Problem details:
Reproduce the entries word for word, from the line containing "Open the zhuyew.cn" down to the line containing "[x=993, y=218]", including both of those lines.

Data listing:
========================================================================

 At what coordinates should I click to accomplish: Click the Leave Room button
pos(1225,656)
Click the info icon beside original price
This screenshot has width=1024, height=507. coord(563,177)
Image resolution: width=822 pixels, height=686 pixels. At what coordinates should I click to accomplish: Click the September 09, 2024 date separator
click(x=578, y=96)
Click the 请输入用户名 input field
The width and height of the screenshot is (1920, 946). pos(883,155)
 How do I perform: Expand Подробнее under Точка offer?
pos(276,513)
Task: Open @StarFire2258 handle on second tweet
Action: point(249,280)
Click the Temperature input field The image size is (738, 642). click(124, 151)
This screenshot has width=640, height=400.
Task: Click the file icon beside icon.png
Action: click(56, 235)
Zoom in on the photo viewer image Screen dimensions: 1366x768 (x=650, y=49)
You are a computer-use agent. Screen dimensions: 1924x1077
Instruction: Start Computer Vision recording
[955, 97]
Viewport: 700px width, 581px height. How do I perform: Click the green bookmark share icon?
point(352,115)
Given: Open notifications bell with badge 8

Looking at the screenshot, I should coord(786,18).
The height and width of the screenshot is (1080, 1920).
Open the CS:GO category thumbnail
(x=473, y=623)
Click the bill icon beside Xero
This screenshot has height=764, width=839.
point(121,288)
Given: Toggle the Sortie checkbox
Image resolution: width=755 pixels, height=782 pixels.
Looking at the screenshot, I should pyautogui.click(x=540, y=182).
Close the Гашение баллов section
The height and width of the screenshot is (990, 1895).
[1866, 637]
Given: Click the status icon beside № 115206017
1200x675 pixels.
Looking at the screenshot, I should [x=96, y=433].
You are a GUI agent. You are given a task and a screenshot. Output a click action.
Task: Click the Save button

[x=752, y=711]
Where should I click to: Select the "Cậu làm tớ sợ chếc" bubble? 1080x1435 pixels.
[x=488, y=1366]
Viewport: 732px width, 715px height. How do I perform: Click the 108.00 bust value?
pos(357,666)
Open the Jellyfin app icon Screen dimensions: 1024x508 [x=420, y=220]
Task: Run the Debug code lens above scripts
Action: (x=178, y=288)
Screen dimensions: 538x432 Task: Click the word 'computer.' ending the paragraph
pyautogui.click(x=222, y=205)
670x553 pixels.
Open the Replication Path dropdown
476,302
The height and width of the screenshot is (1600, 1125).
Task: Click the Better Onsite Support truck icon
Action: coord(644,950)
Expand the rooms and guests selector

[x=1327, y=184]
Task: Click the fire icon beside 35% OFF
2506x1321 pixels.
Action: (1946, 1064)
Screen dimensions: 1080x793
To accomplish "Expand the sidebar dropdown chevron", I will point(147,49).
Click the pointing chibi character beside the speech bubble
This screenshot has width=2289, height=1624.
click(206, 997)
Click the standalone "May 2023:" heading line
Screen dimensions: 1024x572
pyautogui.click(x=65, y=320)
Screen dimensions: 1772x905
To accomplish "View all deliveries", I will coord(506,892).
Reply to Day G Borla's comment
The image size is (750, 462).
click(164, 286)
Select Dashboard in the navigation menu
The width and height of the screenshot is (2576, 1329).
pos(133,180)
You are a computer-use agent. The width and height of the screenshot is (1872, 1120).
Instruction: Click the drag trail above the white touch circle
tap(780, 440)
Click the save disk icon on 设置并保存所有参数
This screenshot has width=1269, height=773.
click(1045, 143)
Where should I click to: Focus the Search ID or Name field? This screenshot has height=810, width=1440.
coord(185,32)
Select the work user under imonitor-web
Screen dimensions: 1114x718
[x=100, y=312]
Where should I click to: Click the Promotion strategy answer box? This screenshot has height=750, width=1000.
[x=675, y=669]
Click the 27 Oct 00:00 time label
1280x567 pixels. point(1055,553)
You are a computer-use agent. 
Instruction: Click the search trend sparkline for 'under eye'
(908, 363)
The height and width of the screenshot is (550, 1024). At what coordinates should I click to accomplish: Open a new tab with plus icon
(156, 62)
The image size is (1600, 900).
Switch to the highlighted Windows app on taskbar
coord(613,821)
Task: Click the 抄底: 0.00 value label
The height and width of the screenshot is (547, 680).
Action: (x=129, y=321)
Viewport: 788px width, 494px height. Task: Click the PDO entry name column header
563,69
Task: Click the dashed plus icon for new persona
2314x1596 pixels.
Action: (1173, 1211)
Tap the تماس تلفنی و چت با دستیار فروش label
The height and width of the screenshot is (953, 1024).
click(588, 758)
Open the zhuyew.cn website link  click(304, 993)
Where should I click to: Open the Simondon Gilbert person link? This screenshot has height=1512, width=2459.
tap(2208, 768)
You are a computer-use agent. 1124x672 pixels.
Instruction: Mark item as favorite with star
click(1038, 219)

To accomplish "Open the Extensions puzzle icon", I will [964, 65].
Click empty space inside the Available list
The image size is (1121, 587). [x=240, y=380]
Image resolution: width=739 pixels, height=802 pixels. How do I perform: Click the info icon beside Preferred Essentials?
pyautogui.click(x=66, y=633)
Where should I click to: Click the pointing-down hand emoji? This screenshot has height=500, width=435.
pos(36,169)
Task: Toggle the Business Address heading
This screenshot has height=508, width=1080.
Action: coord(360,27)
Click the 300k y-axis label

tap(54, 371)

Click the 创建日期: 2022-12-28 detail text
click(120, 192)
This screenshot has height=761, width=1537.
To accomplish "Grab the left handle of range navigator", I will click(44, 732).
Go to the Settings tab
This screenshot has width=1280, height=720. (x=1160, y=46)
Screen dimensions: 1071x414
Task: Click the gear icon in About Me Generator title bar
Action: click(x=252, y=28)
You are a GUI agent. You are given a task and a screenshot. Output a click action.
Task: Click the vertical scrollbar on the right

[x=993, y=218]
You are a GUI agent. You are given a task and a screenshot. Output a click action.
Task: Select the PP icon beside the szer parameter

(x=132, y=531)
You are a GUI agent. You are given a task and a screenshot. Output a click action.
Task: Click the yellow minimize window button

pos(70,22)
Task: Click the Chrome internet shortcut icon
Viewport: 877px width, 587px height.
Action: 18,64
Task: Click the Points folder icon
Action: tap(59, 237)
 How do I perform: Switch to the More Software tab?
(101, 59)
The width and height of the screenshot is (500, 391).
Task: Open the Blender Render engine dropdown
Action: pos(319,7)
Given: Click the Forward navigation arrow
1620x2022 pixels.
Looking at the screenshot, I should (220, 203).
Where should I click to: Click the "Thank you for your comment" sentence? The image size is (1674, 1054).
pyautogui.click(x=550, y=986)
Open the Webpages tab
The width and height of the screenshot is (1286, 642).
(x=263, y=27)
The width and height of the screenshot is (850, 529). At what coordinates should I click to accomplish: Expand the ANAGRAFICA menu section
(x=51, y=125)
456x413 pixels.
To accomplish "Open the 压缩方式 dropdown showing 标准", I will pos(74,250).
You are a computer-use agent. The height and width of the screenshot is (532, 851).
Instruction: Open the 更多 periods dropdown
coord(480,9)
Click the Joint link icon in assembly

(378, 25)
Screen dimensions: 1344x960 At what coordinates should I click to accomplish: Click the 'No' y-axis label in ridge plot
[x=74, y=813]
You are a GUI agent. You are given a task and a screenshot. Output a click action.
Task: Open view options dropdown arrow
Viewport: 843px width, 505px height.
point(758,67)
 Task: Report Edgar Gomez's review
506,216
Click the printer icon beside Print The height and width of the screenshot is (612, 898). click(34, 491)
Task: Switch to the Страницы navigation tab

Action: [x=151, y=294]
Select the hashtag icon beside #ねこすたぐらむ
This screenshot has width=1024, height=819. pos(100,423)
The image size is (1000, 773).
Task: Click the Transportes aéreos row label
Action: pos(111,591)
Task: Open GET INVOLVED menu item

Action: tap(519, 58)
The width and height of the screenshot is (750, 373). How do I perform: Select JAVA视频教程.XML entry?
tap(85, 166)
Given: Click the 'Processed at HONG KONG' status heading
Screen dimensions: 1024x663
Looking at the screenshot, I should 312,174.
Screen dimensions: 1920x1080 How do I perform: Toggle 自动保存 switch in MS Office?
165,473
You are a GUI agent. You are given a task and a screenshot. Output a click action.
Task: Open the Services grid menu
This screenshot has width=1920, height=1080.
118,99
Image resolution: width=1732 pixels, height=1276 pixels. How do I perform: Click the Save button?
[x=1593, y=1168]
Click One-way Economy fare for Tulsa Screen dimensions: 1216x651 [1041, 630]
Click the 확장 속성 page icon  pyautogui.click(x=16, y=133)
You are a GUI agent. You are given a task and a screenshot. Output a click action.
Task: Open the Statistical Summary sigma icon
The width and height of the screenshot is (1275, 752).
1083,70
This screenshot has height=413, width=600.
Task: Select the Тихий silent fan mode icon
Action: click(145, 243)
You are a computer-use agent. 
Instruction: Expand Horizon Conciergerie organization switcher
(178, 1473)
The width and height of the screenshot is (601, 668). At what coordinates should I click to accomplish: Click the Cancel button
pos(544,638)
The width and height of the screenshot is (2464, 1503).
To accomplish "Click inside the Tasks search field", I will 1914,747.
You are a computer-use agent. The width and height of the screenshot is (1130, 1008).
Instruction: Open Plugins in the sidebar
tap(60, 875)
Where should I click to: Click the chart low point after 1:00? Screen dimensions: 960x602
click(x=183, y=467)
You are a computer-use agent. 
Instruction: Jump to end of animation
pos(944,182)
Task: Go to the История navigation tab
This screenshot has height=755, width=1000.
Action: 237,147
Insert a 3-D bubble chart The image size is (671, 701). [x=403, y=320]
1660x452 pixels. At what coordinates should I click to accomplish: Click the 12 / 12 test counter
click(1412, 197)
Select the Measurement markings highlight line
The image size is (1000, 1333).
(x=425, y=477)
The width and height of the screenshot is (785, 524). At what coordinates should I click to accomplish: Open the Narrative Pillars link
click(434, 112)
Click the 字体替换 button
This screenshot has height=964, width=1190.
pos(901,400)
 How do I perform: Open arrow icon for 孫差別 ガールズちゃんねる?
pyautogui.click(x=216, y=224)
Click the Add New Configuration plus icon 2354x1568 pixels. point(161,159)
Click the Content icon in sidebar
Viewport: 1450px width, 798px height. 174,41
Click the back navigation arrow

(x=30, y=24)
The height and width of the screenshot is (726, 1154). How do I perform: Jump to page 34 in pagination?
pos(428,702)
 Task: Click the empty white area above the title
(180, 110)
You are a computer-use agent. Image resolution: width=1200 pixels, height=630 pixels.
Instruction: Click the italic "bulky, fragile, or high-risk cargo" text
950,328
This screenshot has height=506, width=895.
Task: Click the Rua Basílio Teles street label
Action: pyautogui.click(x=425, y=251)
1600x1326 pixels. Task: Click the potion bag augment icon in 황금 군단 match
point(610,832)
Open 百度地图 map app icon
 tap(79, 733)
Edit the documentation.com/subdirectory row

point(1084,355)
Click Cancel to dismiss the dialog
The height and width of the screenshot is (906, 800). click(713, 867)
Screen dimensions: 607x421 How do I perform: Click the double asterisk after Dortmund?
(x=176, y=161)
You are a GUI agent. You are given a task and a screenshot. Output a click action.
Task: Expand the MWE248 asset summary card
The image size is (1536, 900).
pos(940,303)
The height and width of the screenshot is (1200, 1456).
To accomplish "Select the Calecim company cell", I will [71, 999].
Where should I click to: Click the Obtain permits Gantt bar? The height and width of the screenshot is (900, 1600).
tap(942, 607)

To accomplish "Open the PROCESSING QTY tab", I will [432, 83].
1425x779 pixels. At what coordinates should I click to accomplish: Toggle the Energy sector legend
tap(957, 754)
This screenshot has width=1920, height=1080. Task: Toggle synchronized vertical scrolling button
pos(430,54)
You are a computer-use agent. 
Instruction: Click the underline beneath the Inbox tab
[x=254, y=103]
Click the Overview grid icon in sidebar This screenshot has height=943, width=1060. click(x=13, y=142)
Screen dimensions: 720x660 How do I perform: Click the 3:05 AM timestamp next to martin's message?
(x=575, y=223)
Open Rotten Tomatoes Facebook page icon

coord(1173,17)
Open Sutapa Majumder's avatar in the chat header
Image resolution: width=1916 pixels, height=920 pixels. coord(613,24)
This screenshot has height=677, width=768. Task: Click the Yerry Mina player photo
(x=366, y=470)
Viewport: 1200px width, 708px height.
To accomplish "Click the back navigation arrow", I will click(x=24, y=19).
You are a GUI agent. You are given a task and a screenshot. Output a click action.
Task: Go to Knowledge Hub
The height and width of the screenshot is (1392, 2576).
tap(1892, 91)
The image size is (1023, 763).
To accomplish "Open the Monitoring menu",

========================================================================

Answer for the task:
Open the zhuyew.cn website link  click(304, 993)
Where should I click to: Open the Simondon Gilbert person link? This screenshot has height=1512, width=2459.
tap(2208, 768)
You are a computer-use agent. 1124x672 pixels.
Instruction: Mark item as favorite with star
click(1038, 219)

To accomplish "Open the Extensions puzzle icon", I will [964, 65].
Click empty space inside the Available list
The image size is (1121, 587). [x=240, y=380]
Image resolution: width=739 pixels, height=802 pixels. How do I perform: Click the info icon beside Preferred Essentials?
pyautogui.click(x=66, y=633)
Where should I click to: Click the pointing-down hand emoji? This screenshot has height=500, width=435.
pos(36,169)
Task: Toggle the Business Address heading
This screenshot has height=508, width=1080.
Action: coord(360,27)
Click the 300k y-axis label

tap(54, 371)

Click the 创建日期: 2022-12-28 detail text
click(120, 192)
This screenshot has height=761, width=1537.
To accomplish "Grab the left handle of range navigator", I will click(44, 732).
Go to the Settings tab
This screenshot has width=1280, height=720. (x=1160, y=46)
Screen dimensions: 1071x414
Task: Click the gear icon in About Me Generator title bar
Action: click(x=252, y=28)
You are a GUI agent. You are given a task and a screenshot. Output a click action.
Task: Click the vertical scrollbar on the right

[x=993, y=218]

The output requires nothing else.